By: Gina Kay Singerhouse
It's a cool fall morning, as the tour bus rolls down that lonely stretch of highway. The sun is just peaking over the horizon, as its rays capture the fresh dew that covers the green grass below. It's harvest time and he sympathizes with all the farmers and ranchers as they pass by the fields, filled with corn, that are ready to be picked.
It's a hard life and he remembers it like it was just yesterday. As a boy, he was up before the cock crowed to welcome the sun. He had chores to do before school. There were two cows to milk and hogs to feed. But, he never forgot the long hours that he would put in during harvest time. Nonetheless when he laid his head down on that pillow each night, there was that feeling of accomplishment. It's a feeling that one can only get, when you work on a ranch or farm.
He is brought back to another time, as the bus passes by a ranch with horses grazing. Their beautiful coats glisten in the early morning sun. He is brought back to his cowboy ways. He can still remember that ol' quarter horse he used to have. She was beautiful, sleek and full of power in a gentle sort of way. He can remember the way the two of them melted together to become one, as he rode her along the fence line.
A twinge of minor pain moves up his spine as he remembers his days as a bronco buster and bull rider. Ah, Texas. The wide open skies and simple ranch life. He misses the life, but not all the hard work.

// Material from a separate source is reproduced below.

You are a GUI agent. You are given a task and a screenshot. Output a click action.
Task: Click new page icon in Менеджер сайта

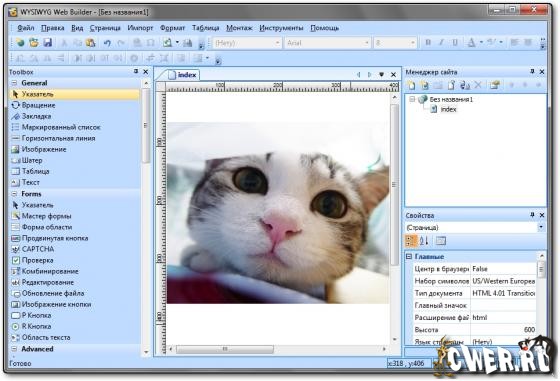[x=412, y=85]
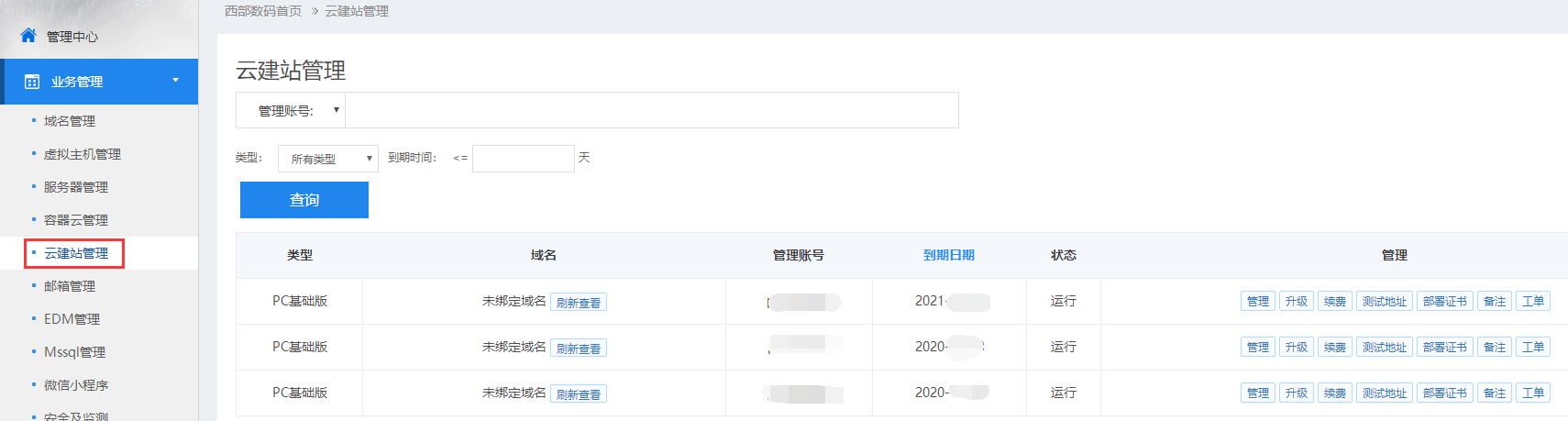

It's a life that once you live it, you never forget it. Although you despise all the hard work, somewhere deep in your soul, you wish that you could return to that simple life.
It's a life and a tradition that legendary Country Music entertainer Moe Bandy keeps deep within his soul. It's the spirit and custom that he takes with him where ever he may travel. It's the heritage that he works hard to install into his music.
For the first time in ten years, Moe Bandy has released a brand new studio album called Lucky Me. The album features eleven beautiful songs plus three bonus songs.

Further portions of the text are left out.